This case arose under the Workmen's Compensation Act. Plaintiffs in error seek to reverse an award of compensation made by the circuit court of Cook county to Grace E. Murrelle, whose husband died as a result of being bitten by a dog. There is no question raised concerning the injury, or the causal connection between the injury and the death. We will therefore confine our statement of facts to those which bear on the three controverted questions, (1) was deceased an employee of Organ Brothers Company, (2) did the accident arise out of and in the course of the employment, and (3) was Grace E. Murrelle legally married to deceased and hence entitled to compensation for his death.

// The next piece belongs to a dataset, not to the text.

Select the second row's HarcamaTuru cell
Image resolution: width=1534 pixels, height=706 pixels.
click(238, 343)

The record shows that deceased was a lumber and building-material salesman, working for Organ Brothers Company, lumber dealers. He was employed in November, 1938, by Norman Rose, who was, at that time, sales manager of the company. Rose testified that deceased was under his direction and control. Instead of a salary, however, deceased was paid a commission of ten per cent of *Page 130 the purchase price of any lumber or materials sold by him. He had no fixed territory but was allowed to seek out his own prospects wherever he found them. He had an assistant, G.C. Smith, whom he paid out of his commissions. His cards, bill forms, and sales forms bore the name of Organ Brothers Company. He reported to the office every morning, and was paid weekly; social-security deductions were made by the company from his earnings, but it does not appear whether or not they were turned over to the government.

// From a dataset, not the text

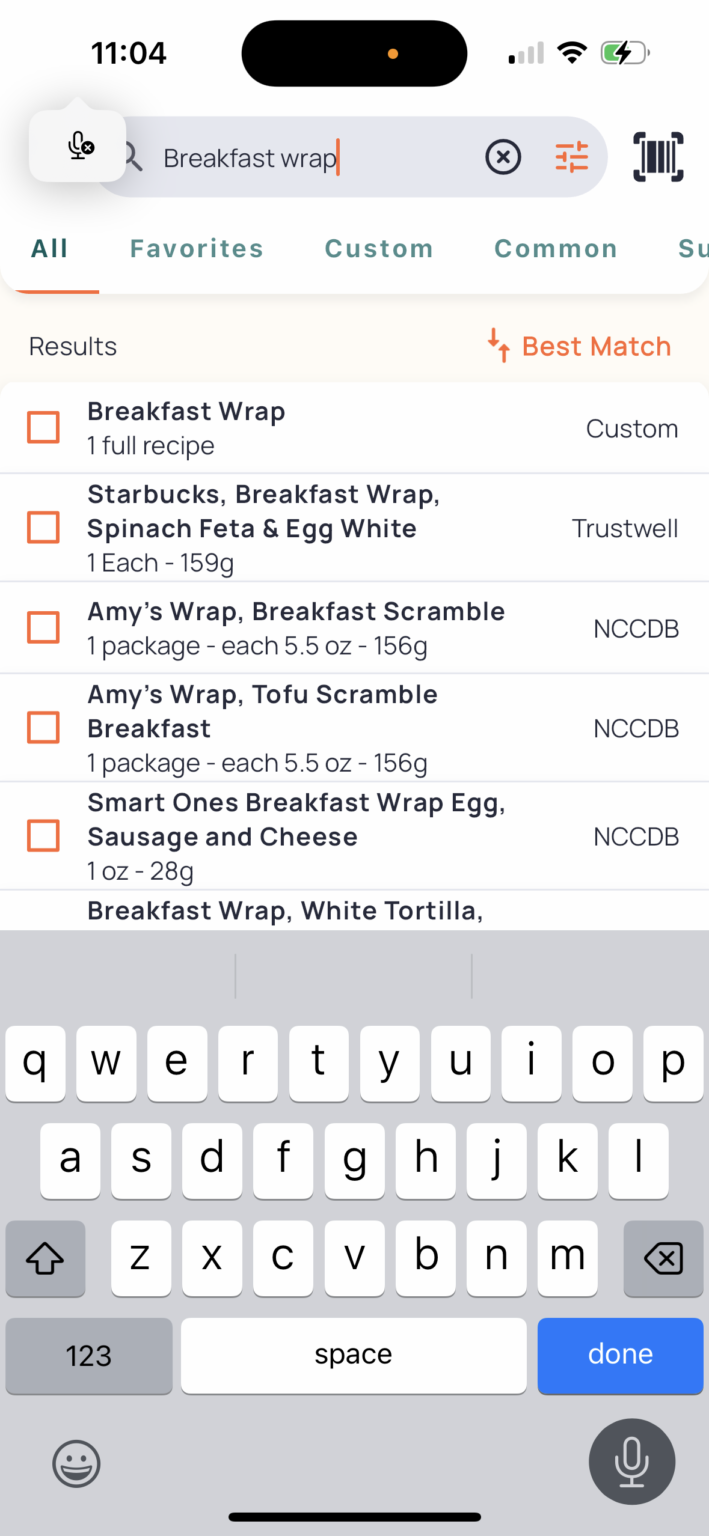Open the Smart Ones breakfast wrap checkbox
The height and width of the screenshot is (1536, 709).
[x=43, y=835]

In June, 1939, Patrick Organ, president of the company, succeeded Rose as sales manager. Deceased continued the same arrangement with him. Organ testified concerning the manner in which deceased's work was done. The record shows that deceased was primarily concerned with customers who were doing remodeling, financed by Federal Housing Authority loans. He would estimate the total cost of the improvement, and make the customer a contract price, including labor and all materials, even though some of the materials might have to be purchased from others than the Organ Brothers Company. The proceeds of the F.H.A. loans would be paid over to the company, who would distribute it among the laborers and the various vendors of materials used. The portion retained by the company would be credited to deceased's sales, and he would receive his commission of ten per cent thereon. If his estimate was too low on materials, he took the loss. If it was more than the actual cost, the extra profit was his.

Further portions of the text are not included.